AMARILLO, TX – Let us look at two hypothetical scenarios:
Scenario #1: Dr. Smith refers Medicare patients to ABC Medical Equipment, Inc. Dr. Smith requests ABC to sponsor his trip to a conference in Palm Springs.
Scenario #2: ABC is holding its annual meeting in Aspen in July for its employees. ABC asks Dr. Jones to speak at the annual meeting. Jones refers Medicare patients to ABC. In so doing, ABC offers to (i) pay Jones for his time in preparing for and presenting his program and (ii) reimburse Jones for his travel expenses.
We will analyze both arrangements under the federal anti-kickback statute (“AKS”) and the federal Stark physician self-referral statute (“Stark”).
Stark
Stark prohibits physicians from referring patients to receive designated health services (“DHS”) payable by Medicare or Medicaid from entities with which the physician or an immediate family member has a financial relationship unless a Stark exception is met. DHS includes: clinical laboratory services; therapy services; radiology services; radiation therapy services and supplies; durable medical equipment and supplies; parenteral and enteral nutrients, equipment and supplies; prosthetics, orthotics, prosthetic devices, and supplies; home health services; outpatient prescription drugs; and all inpatient and outpatient hospital services.[1] CMS defines financial relationship as a direct or indirect ownership or investment interest in an entity or a direct or indirect compensation arrangement with an entity.[2]
There are several exceptions to Stark including the Nonmonetary Compensation exception, the Personal Service Arrangement exception, and the Fair Market Value exception.
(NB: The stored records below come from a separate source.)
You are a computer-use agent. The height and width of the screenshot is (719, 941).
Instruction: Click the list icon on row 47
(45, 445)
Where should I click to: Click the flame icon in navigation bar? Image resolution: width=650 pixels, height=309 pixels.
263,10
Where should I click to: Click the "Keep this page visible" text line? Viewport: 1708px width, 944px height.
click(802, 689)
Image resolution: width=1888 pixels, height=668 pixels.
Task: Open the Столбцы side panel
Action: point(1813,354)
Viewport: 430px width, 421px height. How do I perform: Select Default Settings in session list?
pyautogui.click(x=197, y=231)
If an arrangement satisfies an exception’s requirements, then the arrangement avoids a Stark violation.
The Nonmonetary Compensation exception permits an entity to compensate a physician in the form of items or services (not including cash or cash equivalents) that do not exceed $423 during the 2020 calendar year.[3] The compensation must meet the following requirements to be a valid exception: (i) the compensation cannot take into account the volume or value of referrals or other business generated by the referring physician; (ii) the compensation may not be solicited by the physician or the physician’s practice (including employees and staff members); and (iii) the compensation arrangement cannot violate the AKS or any federal or state law.[4]
The Personal Service Arrangement (“PSA”) exception permits renumeration to a physician for services rendered by the physician. The PSA exception requires the arrangement to meet the following conditions:
- the arrangement is specified in a written agreement and signed by both parties;
- the arrangement covers all the services furnished by the physician to the entity or cross references a master list of contracts between the parties and maintained by the entity;
- the arrangement’s aggregate services do not exceed those that are reasonable and necessary for the legitimate business purposes of the arrangement;
- the duration of each arrangement is at least one year;
- the compensation to be paid over the term of the arrangement is set in advance and does not exceed the fair market value for the services; and
- any services provided may not involve the counseling or promotion of an unlawful business arrangement or activity.
The Fair Market Value (“FMV”) exception permits an entity to compensate a physician for the provision of items or services so long as the arrangement meets the following conditions:
- there is a written agreement clearly specifying the items or services provided by the physician, with such agreement signed by the parties;
- the agreement specifies the timeframe of the arrangement;
- the agreement specifies the compensation provided under the arrangement; the compensation must be set in advance, be consistent with fair market value and not be determined in a manner that takes into account the volume or value of referrals or other business generated by the referring physician;
- the arrangement is commercially reasonable and furthers a legitimate business purpose of the parties;
- the arrangement does not violate the AKS; and
- any services provided may not involve the counseling or promotion of an unlawful business arrangement or activity.[5]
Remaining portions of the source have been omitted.